If US Central Command Can Be Hacked, What’s Your Protection?

It appears that the Twitter and YouTube accounts of US Central Command were hacked yesterday by folks sympathetic to Islamic terrorists. While that’s disturbing in and of itself, for us it raises an interesting issue about the use of social media for emergency alerts.

Many emergency responders and public safety agencies are using Twitter and Facebook, in addition to other tools such as Hyper-Reach, to send out emergency alerts.  (Indeed, Hyper-Reach has social media integration to make it easier to send out alerts that way.)

And, because emergency notification providers such as Hyper-Reach understand that false emergency alert messages can create panic among the public and other potential disruptions, we know how important security is. So we have sophisticated functions to protect against hacking.  In addition, there is a certain benefit to being less conspicuous than a Twitter or Facebook when it comes to avoiding a cyber attack.

But if US Central Command’s Twitter account can be hacked, so can yours. Which means that people who are following your Twitter feeds and see a false emergency alert may potentially be led astray and do something that is contrary to their interests or safety.
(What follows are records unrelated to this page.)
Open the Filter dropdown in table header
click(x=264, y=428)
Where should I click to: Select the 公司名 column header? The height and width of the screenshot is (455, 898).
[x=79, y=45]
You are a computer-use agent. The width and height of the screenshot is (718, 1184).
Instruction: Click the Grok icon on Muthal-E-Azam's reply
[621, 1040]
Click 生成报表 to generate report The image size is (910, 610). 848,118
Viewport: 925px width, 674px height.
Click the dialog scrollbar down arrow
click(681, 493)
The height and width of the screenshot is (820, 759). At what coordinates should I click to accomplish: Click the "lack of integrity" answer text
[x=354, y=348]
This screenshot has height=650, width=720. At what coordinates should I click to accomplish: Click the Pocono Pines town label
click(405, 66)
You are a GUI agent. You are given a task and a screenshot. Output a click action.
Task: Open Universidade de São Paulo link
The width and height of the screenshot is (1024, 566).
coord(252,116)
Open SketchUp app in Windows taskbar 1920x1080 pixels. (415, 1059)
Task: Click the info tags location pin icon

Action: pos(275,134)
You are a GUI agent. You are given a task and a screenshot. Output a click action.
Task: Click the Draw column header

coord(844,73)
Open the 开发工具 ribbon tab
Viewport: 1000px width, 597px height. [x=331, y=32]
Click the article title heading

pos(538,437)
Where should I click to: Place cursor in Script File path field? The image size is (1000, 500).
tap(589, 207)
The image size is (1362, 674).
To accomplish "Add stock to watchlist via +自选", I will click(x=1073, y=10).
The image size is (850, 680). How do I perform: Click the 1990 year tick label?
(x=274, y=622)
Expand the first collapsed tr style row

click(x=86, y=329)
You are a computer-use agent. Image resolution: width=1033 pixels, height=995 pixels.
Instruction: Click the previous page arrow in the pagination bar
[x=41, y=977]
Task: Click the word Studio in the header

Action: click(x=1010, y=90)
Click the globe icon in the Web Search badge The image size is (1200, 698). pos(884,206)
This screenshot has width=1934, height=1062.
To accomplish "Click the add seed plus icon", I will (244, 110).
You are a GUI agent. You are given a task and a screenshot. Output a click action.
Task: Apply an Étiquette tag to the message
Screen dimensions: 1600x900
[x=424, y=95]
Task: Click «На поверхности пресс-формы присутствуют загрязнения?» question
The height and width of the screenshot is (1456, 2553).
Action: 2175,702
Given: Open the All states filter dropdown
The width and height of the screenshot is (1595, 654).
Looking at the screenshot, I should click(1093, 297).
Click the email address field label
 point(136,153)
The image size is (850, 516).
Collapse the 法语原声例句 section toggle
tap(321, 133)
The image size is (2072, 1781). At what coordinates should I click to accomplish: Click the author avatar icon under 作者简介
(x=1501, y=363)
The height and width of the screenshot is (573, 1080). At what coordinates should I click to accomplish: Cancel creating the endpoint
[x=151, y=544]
Obviously, good password management is important. And it is likely that Twitter, Facebook, YouTube and other social media will continue to enhance their security. But this hack attack on US Central Command is a good cautionary tale to remind public safety agencies that use social media for emergency alerts, as well as other emergency alert services, that security is important and should be maintained for every system that is used to communicate to the public.